Without explicit format standardization rules, the model reproduces input formats inconsistently. A date entered as “March 15, 2025” might output as “March 15, 2025”, “3/15/2025”, or “2025-03-15” depending on the run. Downstream parsers break.
Specify Output Standards Explicitly
| Data type | Standard | Rule |
|---|---|---|
| Dates | ISO 8601 | YYYY-MM-DD |
| Phone numbers | E.164 | +[country code][number] |
| Currency | Numeric + code | Amount as number, currency as separate field |
| Addresses | Structured fields | street, city, state, zip — not a single string |
The model handles input-to-standard conversion. It can read “March 15th” and output “2025-03-15” when told to. It can read “$1,234.56 USD” and output {"amount": 1234.56, "currency": "USD"}.

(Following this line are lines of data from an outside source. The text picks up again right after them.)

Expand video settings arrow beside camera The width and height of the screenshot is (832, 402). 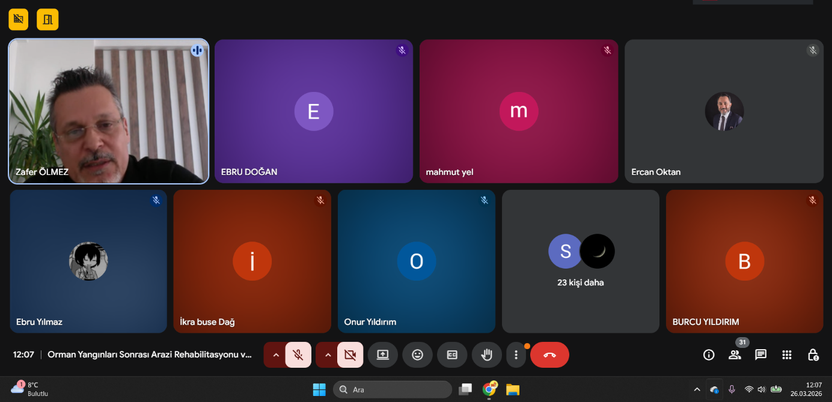[328, 355]
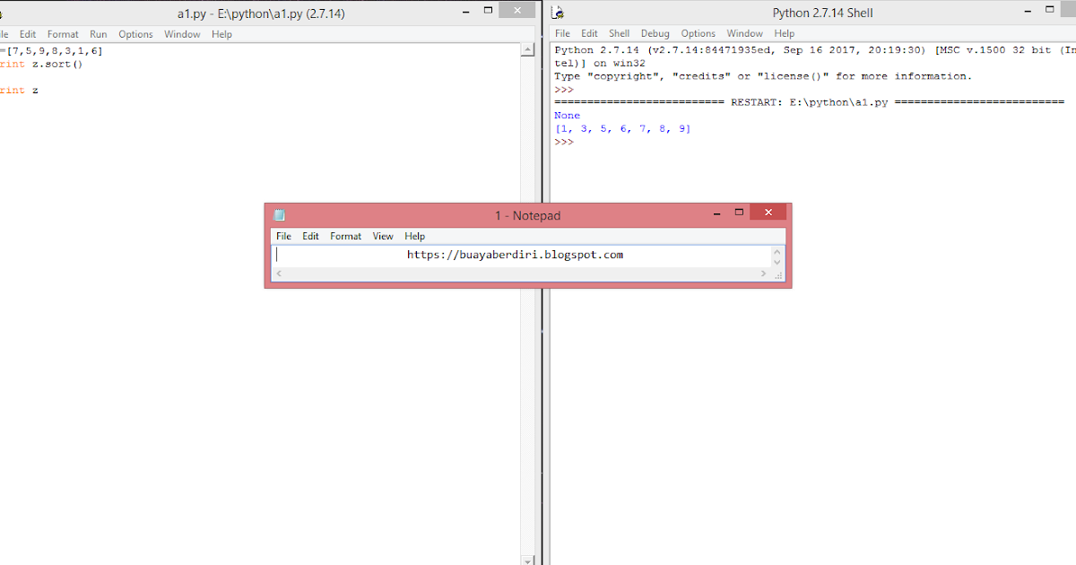Open the View menu in Notepad
The image size is (1076, 565).
[383, 236]
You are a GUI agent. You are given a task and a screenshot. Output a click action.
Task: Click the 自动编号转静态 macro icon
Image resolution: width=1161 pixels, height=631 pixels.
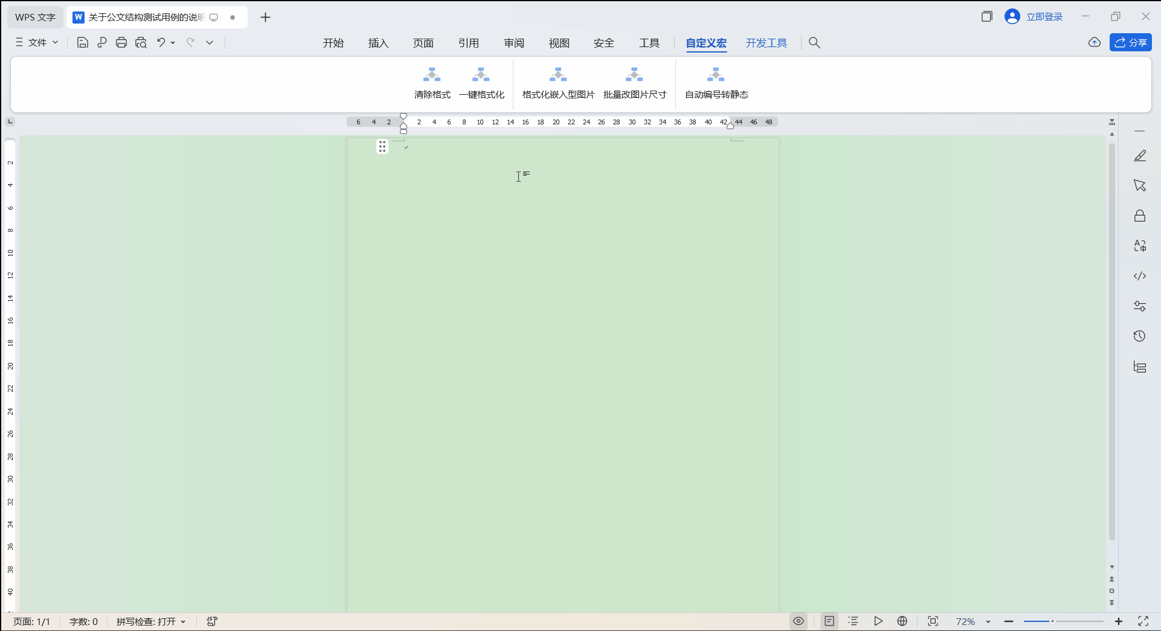(716, 75)
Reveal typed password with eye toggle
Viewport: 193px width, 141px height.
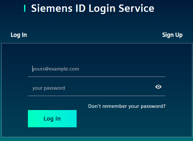[x=158, y=87]
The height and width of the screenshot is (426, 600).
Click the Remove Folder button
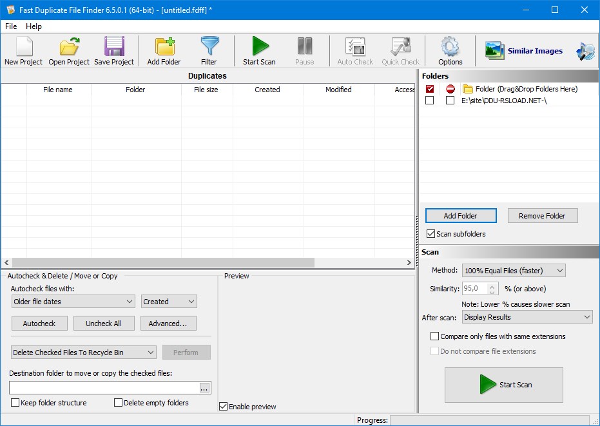pos(542,216)
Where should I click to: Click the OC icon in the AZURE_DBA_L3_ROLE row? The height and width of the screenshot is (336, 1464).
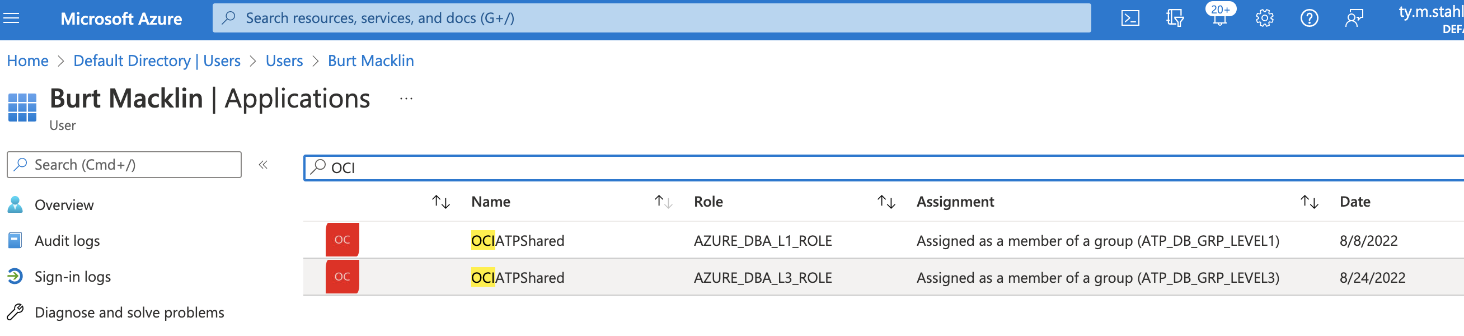tap(342, 277)
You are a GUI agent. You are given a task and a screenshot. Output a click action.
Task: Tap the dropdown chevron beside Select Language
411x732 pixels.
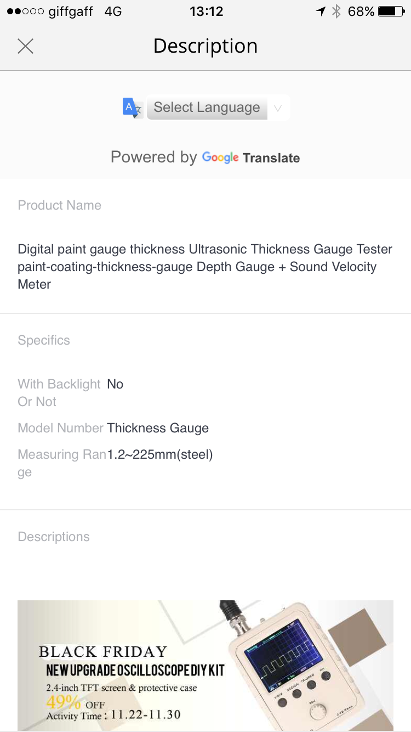pos(278,108)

Schema Types Are Necessary but Not Sufficient
type: number prevents strings but does not specify decimal conventions. type: string for dates allows “12/31/24” and “2025-12-31” equally. JSON Schema format keywords are hints, not strict enforcers. Prompt-level rules define the exact standard within each type.
Measured Impact
Adding format standardization rules to an extraction prompt:
| Category | Before | After |
|---|---|---|
| Date parsing errors | 12% | 0.5% |
| Currency parsing errors | 8% | 0.2% |
| Phone parsing errors | 3% | 0.1% |
| Total downstream errors | 23% | 0.8% |
97% reduction. Each rule targeted a specific format category with measurable, additive improvement.
One Set of Rules for All Countries
For multi-country pipelines (15+ countries), define a single set of international output standards. Do not create country-specific prompts or downstream parsers. The model semantically understands format variations across countries and converts to the specified standard.
Structured Fields Beat Single Strings
For complex data like addresses, define separate schema fields instead of a single string. Combined with prompt decomposition rules, this produces consistently parseable output that does not require regex splitting.
One-liner: Add explicit format rules to your extraction prompt — dates as ISO 8601, currency as numeric, phones as E.164 — and downstream parsing errors drop from 23% to 0.8%.